Aracana is a genus of marine ray-finned fishes belonging to the family Aracanidae, the deepwater boxfishes or temperate boxfishes. These fishes are endemic to the waters around Australia.

==Taxonomy==
Aracana was first proposed as a monotypic subgenus of Ostracion in 1838 by the British zoologist John Edward Gray with O. auritus as its only species. By 1838 five species were classified in the genus and in 1866 Pieter Bleeker formally designated O. auritus as the type species of Aracana. O. auritus was first described in 1798 by George Shaw with its type locality given as the "Islands of the Pacific", probably a reference to Tasmania. The 5th edition of Fishes of the World classifies this genus in the family Aracanidae which is in the suborder Ostracioidea within the order Tetraodontiformes.

==Etymology==
Aracana was variously spelt by Gray as Acarana in 1833, Acerana in 1835 and Aracana in 1838. The 1838 name is the one used because it has become the most commonly used name.

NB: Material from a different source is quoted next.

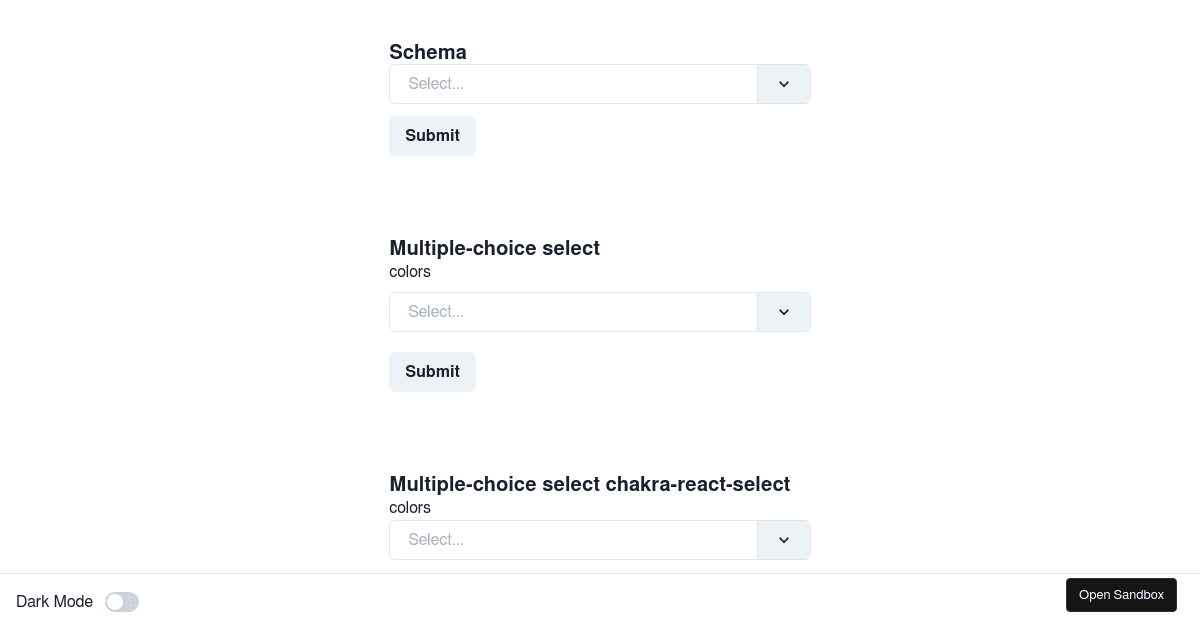Expand colors select under chakra-react-select heading
Viewport: 1200px width, 630px height.
tap(600, 540)

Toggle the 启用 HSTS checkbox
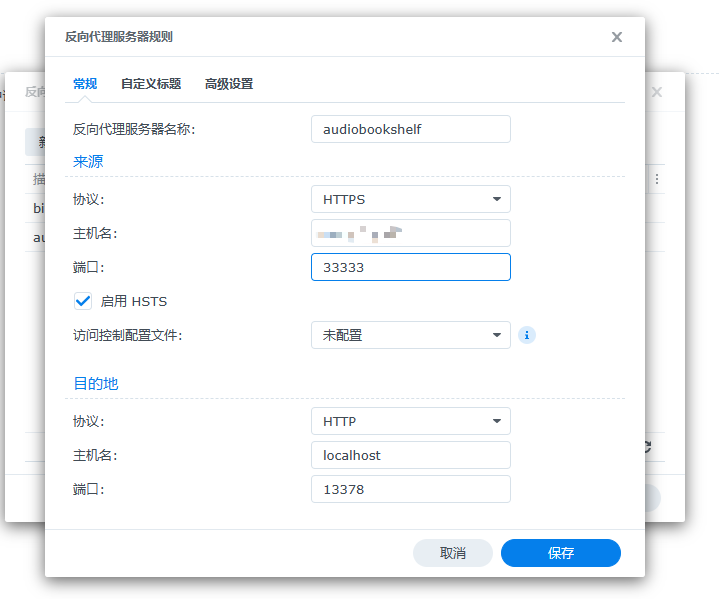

Grey did not explain the name but in 1835 he referred to boxfishes as "parrotfishes", so the name may refer the aracanga (Macrocercus aracanga), an old name for the scarlet macaw (Ara macao).

==Species==
There are currently 2 recognized species in this genus:

| Male | Female | Scientific name | Common name | Distribution |
|---|---|---|---|---|
|  |  | Aracana aurita (G. Shaw, 1798) | Striped cowfish | southern Australia (Perth to Sydney). |
|  |  | Aracana ornata (J. E. Gray, 1838) | Ornate cowfish | southern Australia (Great Australian Bight to Bass Strait). |

==Characteristics==
Aracana cowfishes have short, deep, robust bodies that are almost completely enclosed in a carapace made up of large, thickened, bony plate-like scales. They have a keel along the ventral surface and large recurved spines along the ridges on the carapace. A. aurita has a maximum published total length of 20 cm while for A. ornata it is 15 cm.

==Distribution and habitat==
Aracana cowfishes are endemic to the coasts of southern and western Australia from New South Wales south to Tasmania and west to Western Australia. They are found in sheltered coastal waters, on rock reefs and sea grass beds.